Le système nerveux est un réseau invisible et magique : il nous permet de sentir mais nous ne le sentons pas. Il achemine les sensations au cerveau qui les transforme en émotions et en actions. L’école ne nous en donne pas d’image. Il peut agir dans l’espace imaginaire d’un problème d’école concret : la circulation électrique des humeurs.
Nous commençons par une enquête anatomique et perceptive. Les enfants dessinent l’intérieur de leurs corps à partir de leurs sensations, leur imagination, leurs émotions, leurs connaissances. Parallèlement elles et eux reproduisent et transforment des planches anatomiques d’époques et de provenances hétérogènes représentant le système nerveux. Décalquées, reportées, mises et carreau et agrandies, les planches deviennent des images singulières, des corps imaginaires de grande taille.
Dans un second temps, les enfants représentent des analogies entre des choses du corps et des choses du monde. Ces dessins nous serviront de partitions pour inventer les danses du film Classe/cour.

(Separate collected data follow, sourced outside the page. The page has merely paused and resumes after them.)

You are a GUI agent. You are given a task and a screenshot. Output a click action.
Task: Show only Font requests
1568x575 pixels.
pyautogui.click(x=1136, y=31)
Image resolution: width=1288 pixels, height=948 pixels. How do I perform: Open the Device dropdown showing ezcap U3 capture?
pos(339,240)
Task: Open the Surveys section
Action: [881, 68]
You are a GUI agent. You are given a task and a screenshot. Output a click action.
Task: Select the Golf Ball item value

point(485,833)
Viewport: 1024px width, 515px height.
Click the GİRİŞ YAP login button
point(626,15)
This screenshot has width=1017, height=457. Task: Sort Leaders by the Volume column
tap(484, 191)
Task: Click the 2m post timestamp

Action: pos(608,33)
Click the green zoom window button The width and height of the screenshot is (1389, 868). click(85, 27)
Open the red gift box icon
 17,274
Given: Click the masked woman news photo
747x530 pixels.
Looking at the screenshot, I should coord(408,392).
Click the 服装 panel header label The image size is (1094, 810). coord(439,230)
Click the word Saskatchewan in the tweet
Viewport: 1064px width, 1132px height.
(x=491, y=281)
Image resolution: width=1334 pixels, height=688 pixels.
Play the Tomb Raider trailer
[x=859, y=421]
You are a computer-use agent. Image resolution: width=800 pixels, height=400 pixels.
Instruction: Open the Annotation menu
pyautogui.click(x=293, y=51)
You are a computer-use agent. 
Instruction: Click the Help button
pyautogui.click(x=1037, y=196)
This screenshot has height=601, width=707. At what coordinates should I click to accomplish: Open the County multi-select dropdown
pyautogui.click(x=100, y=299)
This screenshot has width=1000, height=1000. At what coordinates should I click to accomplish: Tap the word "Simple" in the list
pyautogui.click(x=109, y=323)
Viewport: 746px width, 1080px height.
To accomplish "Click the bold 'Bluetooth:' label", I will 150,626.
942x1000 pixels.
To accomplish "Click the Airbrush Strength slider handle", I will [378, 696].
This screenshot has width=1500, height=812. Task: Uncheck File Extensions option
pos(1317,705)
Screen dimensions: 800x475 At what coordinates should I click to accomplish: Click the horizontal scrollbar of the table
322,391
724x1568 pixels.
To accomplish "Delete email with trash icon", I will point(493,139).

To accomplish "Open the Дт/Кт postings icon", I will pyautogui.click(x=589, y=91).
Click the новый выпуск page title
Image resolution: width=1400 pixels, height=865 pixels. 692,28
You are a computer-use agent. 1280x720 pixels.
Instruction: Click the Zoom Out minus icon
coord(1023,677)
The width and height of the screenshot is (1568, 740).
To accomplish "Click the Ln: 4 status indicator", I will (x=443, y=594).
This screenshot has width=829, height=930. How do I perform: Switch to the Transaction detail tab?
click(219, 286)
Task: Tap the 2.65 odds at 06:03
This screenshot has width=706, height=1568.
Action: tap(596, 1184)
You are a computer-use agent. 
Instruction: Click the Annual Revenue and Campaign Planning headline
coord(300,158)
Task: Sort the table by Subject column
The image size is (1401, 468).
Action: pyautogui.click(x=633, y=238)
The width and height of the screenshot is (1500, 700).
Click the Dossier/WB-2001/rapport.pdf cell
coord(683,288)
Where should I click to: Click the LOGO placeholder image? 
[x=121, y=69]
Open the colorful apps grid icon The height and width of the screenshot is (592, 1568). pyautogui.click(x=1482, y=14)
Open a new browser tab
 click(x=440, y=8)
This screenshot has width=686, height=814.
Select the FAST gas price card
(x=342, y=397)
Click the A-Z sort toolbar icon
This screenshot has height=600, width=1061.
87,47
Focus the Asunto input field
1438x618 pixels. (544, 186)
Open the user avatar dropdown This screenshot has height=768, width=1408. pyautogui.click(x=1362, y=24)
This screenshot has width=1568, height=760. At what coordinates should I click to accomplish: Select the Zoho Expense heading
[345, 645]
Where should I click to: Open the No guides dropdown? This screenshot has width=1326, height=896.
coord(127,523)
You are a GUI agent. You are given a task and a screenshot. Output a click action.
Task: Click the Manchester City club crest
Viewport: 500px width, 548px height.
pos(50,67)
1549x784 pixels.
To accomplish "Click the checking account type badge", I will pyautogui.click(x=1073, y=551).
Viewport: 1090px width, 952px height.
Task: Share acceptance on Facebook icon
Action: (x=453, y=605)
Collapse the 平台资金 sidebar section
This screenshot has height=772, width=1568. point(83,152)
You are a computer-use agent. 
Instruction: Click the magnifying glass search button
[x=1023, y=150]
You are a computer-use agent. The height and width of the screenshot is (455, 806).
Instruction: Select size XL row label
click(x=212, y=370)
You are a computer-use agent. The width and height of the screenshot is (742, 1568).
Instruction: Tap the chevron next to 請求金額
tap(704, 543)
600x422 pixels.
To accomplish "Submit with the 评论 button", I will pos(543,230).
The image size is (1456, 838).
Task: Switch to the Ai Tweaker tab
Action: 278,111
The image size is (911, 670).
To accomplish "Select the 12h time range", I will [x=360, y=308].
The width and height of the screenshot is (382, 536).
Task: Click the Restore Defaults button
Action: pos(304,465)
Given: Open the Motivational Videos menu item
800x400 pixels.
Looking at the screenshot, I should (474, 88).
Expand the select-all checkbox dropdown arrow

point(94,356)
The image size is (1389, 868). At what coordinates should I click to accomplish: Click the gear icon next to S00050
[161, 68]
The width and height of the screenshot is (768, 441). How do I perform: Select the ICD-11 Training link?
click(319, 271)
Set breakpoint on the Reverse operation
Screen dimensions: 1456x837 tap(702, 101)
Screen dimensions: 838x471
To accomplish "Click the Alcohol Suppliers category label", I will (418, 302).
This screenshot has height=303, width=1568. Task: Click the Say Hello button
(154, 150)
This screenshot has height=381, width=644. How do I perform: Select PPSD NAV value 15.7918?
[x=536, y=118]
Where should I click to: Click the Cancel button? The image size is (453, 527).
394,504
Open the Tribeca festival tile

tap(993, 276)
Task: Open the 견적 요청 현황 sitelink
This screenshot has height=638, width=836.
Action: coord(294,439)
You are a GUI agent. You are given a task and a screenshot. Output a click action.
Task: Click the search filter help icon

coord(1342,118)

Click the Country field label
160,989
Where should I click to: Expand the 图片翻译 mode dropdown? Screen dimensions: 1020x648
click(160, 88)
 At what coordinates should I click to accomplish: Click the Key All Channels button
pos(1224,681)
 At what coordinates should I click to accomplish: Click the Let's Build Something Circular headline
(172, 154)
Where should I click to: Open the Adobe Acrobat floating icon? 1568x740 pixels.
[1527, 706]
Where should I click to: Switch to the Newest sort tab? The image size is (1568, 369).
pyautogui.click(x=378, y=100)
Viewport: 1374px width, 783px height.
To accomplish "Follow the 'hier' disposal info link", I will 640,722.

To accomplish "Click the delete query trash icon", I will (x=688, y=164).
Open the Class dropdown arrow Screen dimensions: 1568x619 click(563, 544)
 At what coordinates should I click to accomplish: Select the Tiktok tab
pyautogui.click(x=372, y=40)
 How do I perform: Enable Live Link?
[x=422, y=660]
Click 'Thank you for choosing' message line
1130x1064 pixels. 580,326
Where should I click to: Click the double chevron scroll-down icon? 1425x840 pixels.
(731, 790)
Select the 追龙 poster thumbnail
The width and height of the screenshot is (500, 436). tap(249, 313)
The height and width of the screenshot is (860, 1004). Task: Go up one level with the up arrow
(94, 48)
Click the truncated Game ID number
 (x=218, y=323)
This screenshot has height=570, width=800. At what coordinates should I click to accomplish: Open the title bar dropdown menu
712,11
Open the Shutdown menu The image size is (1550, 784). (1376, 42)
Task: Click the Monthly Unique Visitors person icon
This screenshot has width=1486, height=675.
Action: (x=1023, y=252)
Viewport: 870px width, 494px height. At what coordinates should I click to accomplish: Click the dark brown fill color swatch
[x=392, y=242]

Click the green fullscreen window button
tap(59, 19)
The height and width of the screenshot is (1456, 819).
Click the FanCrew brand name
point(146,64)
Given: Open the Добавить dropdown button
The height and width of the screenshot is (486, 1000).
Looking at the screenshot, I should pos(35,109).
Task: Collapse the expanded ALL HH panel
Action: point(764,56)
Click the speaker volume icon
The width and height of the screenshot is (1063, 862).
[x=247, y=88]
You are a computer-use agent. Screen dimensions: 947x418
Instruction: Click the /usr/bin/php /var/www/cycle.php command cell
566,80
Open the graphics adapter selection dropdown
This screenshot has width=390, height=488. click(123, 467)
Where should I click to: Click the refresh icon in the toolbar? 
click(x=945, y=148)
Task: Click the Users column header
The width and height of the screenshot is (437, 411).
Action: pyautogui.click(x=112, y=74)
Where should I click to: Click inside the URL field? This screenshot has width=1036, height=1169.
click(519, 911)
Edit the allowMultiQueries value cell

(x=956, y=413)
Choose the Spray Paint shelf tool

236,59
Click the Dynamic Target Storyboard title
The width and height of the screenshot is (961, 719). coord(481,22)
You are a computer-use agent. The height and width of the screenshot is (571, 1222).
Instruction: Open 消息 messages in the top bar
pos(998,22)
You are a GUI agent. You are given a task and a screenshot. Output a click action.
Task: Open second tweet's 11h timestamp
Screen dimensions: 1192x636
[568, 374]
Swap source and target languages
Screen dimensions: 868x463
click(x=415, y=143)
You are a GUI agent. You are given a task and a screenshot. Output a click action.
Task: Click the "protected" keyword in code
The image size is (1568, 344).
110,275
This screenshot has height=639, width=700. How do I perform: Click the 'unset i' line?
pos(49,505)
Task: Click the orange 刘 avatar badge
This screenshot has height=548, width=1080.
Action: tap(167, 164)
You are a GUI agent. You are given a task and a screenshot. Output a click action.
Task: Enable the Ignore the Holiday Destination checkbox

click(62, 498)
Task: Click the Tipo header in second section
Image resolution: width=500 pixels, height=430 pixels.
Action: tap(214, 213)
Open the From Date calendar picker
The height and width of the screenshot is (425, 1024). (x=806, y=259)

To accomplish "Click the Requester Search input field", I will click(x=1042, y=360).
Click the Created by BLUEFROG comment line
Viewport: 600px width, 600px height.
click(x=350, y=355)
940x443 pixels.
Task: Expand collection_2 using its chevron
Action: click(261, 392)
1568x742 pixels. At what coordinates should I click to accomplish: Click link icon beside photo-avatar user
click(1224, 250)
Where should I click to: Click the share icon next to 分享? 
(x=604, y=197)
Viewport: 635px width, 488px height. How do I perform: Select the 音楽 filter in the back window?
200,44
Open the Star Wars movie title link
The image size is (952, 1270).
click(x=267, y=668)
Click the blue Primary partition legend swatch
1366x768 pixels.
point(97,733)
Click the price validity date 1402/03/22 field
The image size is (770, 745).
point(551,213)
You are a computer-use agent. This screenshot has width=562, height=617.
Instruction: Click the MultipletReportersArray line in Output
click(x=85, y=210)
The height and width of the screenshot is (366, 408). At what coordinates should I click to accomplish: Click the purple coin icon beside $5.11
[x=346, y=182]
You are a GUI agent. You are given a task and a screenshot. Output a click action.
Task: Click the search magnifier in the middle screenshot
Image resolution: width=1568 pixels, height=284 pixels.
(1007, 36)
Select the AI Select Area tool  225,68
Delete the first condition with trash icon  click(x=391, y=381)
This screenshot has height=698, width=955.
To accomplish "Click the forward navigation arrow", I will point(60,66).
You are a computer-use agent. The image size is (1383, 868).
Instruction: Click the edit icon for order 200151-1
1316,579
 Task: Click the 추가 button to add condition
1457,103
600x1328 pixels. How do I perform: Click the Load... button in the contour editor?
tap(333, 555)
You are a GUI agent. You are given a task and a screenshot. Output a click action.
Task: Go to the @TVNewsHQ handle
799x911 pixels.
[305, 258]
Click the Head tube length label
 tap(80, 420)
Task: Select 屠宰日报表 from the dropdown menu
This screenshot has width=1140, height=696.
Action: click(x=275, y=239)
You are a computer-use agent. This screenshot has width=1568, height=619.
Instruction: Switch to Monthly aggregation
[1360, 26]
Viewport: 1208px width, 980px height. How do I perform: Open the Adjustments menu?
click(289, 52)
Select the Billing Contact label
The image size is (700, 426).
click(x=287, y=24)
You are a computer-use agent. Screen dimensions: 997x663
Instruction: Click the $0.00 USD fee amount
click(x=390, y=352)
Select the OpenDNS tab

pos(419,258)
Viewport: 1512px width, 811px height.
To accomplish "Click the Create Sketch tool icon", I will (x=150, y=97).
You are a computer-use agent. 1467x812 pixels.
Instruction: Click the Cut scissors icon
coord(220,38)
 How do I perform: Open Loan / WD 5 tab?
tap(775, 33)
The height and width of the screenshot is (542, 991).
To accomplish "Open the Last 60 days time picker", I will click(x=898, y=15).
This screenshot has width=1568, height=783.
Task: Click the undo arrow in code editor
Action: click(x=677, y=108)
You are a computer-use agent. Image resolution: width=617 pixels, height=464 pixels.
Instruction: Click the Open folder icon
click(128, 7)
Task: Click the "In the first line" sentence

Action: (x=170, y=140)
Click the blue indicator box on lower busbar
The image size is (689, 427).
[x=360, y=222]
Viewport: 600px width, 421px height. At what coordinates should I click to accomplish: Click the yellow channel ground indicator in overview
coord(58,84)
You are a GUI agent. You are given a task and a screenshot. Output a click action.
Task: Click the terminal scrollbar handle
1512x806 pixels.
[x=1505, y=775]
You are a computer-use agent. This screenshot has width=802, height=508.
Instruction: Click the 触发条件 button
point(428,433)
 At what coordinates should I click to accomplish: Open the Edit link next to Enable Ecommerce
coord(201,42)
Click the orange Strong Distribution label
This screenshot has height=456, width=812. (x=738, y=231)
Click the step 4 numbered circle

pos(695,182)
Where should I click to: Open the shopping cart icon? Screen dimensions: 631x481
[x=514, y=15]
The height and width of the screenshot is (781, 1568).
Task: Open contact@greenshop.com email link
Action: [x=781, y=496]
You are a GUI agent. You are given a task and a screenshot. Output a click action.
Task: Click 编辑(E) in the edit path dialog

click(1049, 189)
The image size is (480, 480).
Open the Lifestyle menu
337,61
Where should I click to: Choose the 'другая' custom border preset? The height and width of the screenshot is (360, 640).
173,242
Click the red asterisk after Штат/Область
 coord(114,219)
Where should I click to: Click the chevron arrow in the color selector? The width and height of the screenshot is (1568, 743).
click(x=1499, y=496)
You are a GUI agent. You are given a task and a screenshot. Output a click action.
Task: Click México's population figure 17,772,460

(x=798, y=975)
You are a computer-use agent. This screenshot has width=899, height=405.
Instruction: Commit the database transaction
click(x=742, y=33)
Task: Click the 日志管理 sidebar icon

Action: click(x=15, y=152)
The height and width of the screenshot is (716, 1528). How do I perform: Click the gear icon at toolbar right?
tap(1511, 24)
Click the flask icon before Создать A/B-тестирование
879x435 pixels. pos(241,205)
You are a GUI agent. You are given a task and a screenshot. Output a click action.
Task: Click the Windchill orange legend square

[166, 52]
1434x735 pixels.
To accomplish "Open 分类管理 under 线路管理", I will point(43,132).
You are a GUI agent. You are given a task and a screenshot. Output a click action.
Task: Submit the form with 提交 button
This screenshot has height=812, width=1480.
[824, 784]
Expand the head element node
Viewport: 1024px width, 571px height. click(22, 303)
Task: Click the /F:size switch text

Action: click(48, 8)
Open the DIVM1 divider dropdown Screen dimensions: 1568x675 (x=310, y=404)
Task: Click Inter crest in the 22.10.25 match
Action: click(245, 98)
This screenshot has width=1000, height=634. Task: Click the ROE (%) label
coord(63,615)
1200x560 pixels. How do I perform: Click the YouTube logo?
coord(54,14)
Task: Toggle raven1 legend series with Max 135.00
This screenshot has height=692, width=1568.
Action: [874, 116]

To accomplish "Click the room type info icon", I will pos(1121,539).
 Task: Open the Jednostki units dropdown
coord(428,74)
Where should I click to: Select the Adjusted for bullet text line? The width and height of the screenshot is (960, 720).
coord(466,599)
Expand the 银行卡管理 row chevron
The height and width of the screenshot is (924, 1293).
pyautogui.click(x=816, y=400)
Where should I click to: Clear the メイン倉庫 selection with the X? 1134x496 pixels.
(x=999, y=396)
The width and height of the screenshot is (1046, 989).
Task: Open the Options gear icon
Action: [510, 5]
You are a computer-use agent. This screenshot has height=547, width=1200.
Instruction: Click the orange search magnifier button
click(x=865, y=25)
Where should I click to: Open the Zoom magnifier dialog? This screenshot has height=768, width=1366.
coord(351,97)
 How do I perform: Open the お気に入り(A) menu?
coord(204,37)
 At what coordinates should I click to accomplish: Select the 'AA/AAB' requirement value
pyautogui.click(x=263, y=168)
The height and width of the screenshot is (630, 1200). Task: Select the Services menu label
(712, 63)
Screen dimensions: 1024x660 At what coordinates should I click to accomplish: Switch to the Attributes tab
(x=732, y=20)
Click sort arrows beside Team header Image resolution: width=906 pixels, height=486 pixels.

A l’école les actions des enfants sont en permanence évaluées, surveillées, anticipées, gratifiées, empêchées, punies. Entre la classe et la cour, dans les escaliers, les couloirs, le long des grilles, les enfants inventent des danses hors du commun. Dans ce lieu ayant pour mission de les éduquer, le film met en rapport les mouvements spontanés d’enfants en récréation qui ne se savent pas filmés et les mouvements inventés, conscients, d’un groupe d’élèves-acteurs.
Rassemblant peintures, dessins et film l’exposition L’école, le système nerveux s’adressera plus tard à « l’image du corps » de l’institution et de ses agent.e.s, aux acteur.ice.s d’un système nerveux.